>> BEGIN

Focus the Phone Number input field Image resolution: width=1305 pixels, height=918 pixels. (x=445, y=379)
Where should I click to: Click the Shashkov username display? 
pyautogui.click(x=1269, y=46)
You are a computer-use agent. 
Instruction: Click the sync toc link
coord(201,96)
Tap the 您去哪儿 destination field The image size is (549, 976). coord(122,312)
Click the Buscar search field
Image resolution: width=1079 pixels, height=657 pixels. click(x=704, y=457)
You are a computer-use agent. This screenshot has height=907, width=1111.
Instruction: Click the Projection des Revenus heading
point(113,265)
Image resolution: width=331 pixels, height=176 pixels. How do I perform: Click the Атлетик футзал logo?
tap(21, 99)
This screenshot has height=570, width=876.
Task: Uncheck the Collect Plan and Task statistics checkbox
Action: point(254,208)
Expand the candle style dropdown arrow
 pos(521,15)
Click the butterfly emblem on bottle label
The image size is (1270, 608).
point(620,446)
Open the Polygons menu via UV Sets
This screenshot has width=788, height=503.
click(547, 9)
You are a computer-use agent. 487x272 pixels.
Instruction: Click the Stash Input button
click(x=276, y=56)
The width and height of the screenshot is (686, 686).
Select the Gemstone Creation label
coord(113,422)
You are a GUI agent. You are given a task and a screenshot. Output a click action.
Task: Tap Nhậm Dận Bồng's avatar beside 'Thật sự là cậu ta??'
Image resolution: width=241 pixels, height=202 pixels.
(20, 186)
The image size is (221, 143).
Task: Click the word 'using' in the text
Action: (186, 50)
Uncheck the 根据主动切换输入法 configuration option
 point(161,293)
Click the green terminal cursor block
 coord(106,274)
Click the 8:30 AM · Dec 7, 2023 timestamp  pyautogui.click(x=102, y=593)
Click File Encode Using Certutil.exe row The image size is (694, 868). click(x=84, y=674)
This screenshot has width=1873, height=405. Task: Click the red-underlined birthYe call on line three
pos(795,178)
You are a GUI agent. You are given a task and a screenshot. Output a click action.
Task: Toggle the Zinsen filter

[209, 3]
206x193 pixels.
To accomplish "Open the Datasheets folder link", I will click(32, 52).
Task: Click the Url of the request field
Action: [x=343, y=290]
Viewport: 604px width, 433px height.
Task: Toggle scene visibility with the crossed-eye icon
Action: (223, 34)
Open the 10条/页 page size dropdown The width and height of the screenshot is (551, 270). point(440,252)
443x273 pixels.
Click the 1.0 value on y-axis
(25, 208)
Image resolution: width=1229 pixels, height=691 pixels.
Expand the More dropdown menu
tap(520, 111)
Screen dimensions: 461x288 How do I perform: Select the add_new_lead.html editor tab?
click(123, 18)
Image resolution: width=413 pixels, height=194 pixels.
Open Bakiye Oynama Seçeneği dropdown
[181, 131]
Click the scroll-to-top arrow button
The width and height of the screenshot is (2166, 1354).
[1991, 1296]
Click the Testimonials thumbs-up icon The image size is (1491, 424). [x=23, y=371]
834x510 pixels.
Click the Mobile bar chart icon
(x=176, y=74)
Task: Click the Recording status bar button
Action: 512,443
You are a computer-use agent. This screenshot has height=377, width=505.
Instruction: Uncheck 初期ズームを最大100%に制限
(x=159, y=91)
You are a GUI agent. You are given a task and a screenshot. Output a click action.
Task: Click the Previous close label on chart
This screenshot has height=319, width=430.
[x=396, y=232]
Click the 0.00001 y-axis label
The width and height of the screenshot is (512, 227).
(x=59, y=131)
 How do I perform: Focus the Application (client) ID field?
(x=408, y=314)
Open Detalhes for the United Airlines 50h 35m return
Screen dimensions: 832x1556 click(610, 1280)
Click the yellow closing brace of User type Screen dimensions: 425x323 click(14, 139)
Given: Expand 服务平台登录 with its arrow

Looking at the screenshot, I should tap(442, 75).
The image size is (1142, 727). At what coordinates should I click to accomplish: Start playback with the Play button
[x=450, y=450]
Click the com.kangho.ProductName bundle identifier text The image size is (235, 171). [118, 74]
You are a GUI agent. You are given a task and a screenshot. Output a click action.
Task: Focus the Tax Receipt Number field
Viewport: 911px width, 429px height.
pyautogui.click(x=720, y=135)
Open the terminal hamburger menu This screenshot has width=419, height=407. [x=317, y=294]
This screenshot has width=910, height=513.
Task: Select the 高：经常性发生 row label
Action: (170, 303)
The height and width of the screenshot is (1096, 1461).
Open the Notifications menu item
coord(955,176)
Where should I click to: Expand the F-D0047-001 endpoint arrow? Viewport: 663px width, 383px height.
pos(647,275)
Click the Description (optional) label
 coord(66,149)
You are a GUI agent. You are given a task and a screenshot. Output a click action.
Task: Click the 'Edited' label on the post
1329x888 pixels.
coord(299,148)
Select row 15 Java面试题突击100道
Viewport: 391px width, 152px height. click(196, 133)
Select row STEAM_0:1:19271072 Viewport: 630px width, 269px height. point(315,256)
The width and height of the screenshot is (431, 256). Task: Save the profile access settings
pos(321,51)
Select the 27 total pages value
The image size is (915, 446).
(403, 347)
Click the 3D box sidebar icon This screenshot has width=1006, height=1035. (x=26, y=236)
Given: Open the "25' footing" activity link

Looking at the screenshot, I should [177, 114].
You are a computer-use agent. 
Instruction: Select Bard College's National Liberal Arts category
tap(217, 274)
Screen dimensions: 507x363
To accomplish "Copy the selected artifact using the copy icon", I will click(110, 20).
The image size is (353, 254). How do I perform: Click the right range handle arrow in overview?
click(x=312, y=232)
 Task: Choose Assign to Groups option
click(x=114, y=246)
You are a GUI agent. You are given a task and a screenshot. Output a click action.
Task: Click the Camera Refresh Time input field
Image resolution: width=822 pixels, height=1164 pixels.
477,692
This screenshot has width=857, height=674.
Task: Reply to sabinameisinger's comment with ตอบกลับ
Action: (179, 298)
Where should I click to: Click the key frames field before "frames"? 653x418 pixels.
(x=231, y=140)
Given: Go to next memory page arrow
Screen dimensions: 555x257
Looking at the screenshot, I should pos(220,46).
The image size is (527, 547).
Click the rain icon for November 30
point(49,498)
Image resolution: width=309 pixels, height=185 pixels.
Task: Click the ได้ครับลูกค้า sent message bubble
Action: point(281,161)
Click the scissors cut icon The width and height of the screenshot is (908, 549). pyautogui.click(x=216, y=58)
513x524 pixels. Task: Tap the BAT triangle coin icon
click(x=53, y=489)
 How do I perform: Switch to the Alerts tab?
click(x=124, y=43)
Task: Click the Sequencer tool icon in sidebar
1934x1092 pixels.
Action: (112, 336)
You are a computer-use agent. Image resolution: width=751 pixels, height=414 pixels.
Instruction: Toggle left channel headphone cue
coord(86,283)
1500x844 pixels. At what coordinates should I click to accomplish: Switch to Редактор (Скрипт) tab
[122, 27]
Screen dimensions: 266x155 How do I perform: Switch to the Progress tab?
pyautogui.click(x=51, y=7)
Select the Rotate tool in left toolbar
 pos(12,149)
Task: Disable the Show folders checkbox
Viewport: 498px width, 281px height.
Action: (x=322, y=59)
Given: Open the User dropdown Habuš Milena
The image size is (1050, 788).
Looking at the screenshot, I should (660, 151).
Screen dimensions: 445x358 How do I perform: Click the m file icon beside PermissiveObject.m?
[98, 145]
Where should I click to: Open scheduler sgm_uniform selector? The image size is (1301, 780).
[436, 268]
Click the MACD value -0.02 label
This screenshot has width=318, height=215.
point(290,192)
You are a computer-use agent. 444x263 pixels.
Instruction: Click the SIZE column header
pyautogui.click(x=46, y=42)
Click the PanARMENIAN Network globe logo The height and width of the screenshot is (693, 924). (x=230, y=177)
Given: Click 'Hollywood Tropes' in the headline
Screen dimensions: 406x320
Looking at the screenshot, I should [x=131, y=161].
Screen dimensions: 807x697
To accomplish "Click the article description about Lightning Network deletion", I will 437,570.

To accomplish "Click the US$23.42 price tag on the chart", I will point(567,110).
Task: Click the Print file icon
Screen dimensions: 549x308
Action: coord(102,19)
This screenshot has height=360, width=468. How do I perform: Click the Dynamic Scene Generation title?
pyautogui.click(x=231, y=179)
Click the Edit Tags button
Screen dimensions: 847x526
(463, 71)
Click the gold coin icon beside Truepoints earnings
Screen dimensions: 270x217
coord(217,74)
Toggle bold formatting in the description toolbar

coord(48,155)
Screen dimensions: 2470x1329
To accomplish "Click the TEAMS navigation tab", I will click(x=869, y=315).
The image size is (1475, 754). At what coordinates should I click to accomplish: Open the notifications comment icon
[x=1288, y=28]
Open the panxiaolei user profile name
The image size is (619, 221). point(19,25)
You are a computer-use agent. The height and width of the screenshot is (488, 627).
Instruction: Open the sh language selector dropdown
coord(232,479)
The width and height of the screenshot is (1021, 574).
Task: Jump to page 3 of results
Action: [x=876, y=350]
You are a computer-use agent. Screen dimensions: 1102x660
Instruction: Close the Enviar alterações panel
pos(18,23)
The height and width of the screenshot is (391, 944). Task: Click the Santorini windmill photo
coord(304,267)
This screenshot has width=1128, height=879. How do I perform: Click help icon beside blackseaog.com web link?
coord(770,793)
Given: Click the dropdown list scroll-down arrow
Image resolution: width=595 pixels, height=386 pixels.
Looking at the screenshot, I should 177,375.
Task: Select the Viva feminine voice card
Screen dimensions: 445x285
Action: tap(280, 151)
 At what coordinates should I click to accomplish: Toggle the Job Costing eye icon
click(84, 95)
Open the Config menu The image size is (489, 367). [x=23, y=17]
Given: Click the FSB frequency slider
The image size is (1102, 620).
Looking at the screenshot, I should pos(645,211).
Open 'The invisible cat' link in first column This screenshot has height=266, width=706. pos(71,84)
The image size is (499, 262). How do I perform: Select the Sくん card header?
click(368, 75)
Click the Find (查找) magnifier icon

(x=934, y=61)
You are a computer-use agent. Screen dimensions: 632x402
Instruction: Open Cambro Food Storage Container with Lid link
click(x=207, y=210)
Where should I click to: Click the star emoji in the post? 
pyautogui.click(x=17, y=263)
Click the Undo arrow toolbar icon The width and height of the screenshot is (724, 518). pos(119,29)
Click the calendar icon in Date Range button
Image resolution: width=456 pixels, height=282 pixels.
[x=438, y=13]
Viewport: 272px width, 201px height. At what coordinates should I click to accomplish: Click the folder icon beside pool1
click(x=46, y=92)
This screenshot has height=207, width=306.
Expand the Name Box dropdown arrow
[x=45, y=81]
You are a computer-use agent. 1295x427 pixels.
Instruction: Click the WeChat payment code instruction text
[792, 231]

>> END

Aim =
Write out the records verbatim, from the line containing "The image size is (499, 262)." through the end of the records.

Solution below =
The image size is (499, 262). How do I perform: Select the Sくん card header?
click(368, 75)
Click the Find (查找) magnifier icon

(x=934, y=61)
You are a computer-use agent. Screen dimensions: 632x402
Instruction: Open Cambro Food Storage Container with Lid link
click(x=207, y=210)
Where should I click to: Click the star emoji in the post? 
pyautogui.click(x=17, y=263)
Click the Undo arrow toolbar icon The width and height of the screenshot is (724, 518). pos(119,29)
Click the calendar icon in Date Range button
Image resolution: width=456 pixels, height=282 pixels.
[x=438, y=13]
Viewport: 272px width, 201px height. At what coordinates should I click to accomplish: Click the folder icon beside pool1
click(x=46, y=92)
This screenshot has height=207, width=306.
Expand the Name Box dropdown arrow
[x=45, y=81]
You are a computer-use agent. 1295x427 pixels.
Instruction: Click the WeChat payment code instruction text
[792, 231]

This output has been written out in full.